■ Exercise description: All of the entries below need to be repeated exactly.

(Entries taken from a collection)
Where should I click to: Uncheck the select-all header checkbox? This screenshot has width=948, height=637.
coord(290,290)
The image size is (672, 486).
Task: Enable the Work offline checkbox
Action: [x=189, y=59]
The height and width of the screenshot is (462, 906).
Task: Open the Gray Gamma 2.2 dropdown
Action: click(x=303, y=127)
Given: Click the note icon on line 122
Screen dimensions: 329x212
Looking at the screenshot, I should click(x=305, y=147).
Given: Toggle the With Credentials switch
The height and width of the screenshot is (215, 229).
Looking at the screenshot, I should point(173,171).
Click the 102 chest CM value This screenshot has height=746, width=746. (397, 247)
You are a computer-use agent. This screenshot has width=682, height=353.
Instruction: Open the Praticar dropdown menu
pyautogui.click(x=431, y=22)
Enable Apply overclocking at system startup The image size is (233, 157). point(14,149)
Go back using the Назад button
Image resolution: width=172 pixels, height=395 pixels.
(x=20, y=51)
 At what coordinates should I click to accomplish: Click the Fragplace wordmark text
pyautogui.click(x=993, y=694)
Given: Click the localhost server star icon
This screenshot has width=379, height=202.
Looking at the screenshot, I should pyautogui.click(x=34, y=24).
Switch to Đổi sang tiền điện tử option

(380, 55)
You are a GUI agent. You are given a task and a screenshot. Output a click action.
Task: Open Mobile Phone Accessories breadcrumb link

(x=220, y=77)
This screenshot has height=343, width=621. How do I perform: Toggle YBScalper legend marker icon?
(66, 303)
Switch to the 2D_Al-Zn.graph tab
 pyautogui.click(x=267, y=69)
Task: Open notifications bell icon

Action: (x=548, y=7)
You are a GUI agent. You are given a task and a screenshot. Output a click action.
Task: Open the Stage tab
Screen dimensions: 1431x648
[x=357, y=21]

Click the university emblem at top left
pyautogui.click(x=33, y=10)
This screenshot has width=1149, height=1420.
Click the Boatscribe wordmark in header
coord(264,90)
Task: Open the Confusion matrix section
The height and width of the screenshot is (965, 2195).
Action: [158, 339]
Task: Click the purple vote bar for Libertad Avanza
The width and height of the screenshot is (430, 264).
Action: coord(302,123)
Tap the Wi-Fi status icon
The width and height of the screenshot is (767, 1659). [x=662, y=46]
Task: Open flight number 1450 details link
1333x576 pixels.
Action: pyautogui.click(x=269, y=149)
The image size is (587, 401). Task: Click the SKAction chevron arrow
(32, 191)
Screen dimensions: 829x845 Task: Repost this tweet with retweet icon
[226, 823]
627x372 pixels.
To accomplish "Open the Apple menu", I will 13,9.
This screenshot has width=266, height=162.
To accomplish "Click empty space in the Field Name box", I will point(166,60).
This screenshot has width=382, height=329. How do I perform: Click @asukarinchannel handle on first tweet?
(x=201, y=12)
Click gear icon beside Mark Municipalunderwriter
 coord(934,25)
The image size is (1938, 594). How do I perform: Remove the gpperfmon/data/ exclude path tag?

■ Output below:
Where should I click to: Uncheck the select-all header checkbox? This screenshot has width=948, height=637.
coord(290,290)
The image size is (672, 486).
Task: Enable the Work offline checkbox
Action: [x=189, y=59]
The height and width of the screenshot is (462, 906).
Task: Open the Gray Gamma 2.2 dropdown
Action: click(x=303, y=127)
Given: Click the note icon on line 122
Screen dimensions: 329x212
Looking at the screenshot, I should click(x=305, y=147).
Given: Toggle the With Credentials switch
The height and width of the screenshot is (215, 229).
Looking at the screenshot, I should point(173,171).
Click the 102 chest CM value This screenshot has height=746, width=746. (397, 247)
You are a computer-use agent. This screenshot has width=682, height=353.
Instruction: Open the Praticar dropdown menu
pyautogui.click(x=431, y=22)
Enable Apply overclocking at system startup The image size is (233, 157). point(14,149)
Go back using the Назад button
Image resolution: width=172 pixels, height=395 pixels.
(x=20, y=51)
 At what coordinates should I click to accomplish: Click the Fragplace wordmark text
pyautogui.click(x=993, y=694)
Given: Click the localhost server star icon
This screenshot has width=379, height=202.
Looking at the screenshot, I should pyautogui.click(x=34, y=24).
Switch to Đổi sang tiền điện tử option

(380, 55)
You are a GUI agent. You are given a task and a screenshot. Output a click action.
Task: Open Mobile Phone Accessories breadcrumb link

(x=220, y=77)
This screenshot has height=343, width=621. How do I perform: Toggle YBScalper legend marker icon?
(66, 303)
Switch to the 2D_Al-Zn.graph tab
 pyautogui.click(x=267, y=69)
Task: Open notifications bell icon

Action: (x=548, y=7)
You are a GUI agent. You are given a task and a screenshot. Output a click action.
Task: Open the Stage tab
Screen dimensions: 1431x648
[x=357, y=21]

Click the university emblem at top left
pyautogui.click(x=33, y=10)
This screenshot has width=1149, height=1420.
Click the Boatscribe wordmark in header
coord(264,90)
Task: Open the Confusion matrix section
The height and width of the screenshot is (965, 2195).
Action: [158, 339]
Task: Click the purple vote bar for Libertad Avanza
The width and height of the screenshot is (430, 264).
Action: coord(302,123)
Tap the Wi-Fi status icon
The width and height of the screenshot is (767, 1659). [x=662, y=46]
Task: Open flight number 1450 details link
1333x576 pixels.
Action: pyautogui.click(x=269, y=149)
The image size is (587, 401). Task: Click the SKAction chevron arrow
(32, 191)
Screen dimensions: 829x845 Task: Repost this tweet with retweet icon
[226, 823]
627x372 pixels.
To accomplish "Open the Apple menu", I will 13,9.
This screenshot has width=266, height=162.
To accomplish "Click empty space in the Field Name box", I will point(166,60).
This screenshot has width=382, height=329. How do I perform: Click @asukarinchannel handle on first tweet?
(x=201, y=12)
Click gear icon beside Mark Municipalunderwriter
 coord(934,25)
The image size is (1938, 594). How do I perform: Remove the gpperfmon/data/ exclude path tag?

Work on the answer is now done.